-->

Lahore "Negeri Tengah" Kedua, Setelah Negeri Madyan Terkena Azab


Lahore adalah kota kuno yang terletak di tepi sungai Ravi (sungai lintas batas antara India dan Pakistan). Dalam beberapa buku sejarah ia disebut juga dalam bentuk Lahur dan Lahavar.  (Muammad Baqir. Lahore, Past and Present: Being an Account of Lahore Compiled from Original Sources1984: 20)

Namun begitu, sampai saat ini, tidak ada bukti konklusif untuk menetapkan kapan tepatnya Lahore didirikan atau asal-usul yang tepat dari etimologi nama tersebut.  

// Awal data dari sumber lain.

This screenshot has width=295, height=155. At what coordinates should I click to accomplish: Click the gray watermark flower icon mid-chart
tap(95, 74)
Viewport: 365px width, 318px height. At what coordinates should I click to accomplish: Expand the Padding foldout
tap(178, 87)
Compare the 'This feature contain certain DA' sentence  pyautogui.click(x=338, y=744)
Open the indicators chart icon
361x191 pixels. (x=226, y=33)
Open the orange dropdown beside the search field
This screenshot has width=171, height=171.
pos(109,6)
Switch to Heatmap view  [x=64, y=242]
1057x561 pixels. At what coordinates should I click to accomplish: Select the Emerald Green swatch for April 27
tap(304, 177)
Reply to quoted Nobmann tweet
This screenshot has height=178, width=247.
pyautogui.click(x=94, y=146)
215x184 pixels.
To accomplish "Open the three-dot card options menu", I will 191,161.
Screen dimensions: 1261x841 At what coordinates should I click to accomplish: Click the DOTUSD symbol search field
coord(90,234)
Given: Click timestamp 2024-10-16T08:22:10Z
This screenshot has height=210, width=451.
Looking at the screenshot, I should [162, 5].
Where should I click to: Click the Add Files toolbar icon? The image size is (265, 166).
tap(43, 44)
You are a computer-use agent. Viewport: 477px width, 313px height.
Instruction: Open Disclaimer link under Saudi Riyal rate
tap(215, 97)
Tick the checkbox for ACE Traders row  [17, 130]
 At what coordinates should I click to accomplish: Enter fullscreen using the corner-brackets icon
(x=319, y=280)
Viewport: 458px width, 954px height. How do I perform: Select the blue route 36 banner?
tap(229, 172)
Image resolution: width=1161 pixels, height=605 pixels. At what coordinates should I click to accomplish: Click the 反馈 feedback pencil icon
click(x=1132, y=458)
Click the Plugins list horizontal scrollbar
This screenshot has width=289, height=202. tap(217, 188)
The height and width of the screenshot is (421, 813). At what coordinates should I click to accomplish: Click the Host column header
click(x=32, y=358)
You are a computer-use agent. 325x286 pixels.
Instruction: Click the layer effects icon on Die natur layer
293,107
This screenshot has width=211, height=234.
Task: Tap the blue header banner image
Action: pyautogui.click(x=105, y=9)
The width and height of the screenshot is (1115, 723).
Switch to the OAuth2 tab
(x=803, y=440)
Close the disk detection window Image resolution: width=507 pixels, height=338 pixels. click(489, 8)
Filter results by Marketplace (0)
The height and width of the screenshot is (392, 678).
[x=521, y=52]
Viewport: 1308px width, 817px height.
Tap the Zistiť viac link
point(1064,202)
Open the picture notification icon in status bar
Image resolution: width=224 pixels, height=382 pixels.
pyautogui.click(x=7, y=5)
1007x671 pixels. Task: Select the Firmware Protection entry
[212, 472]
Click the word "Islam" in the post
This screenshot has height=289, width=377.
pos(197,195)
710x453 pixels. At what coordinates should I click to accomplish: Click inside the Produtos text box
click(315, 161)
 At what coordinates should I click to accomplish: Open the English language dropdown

Beberapa sumber mengatakan nama kota itu berasal dari kata “Loh” atau “Lava”, putra Rama dalam puisi epik Hindu kuno, Ramayana.

Sebuah legenda lainnya yang didasarkan pada tradisi lisan menyatakan bahwa Lahore dikenal di zaman kuno sebagai Lavapuri (Kota Lava dalam bahasa Sanskerta). (Braz A. Fernandes. Annual bibliography of Indian history and Indology, Volume 4. 1946: 257)

Ptolemy menyebutkan di dalam Geographia-nya sebuah kota bernama Labokla yang terletak di dekat Sungai Chenab dan Ravi yang mungkin mengacu pada Lahore kuno. (Charles Umpherston Aitchison. Lord Lawrence and the Reconstruction of India Under the British Rule. 1905: 54)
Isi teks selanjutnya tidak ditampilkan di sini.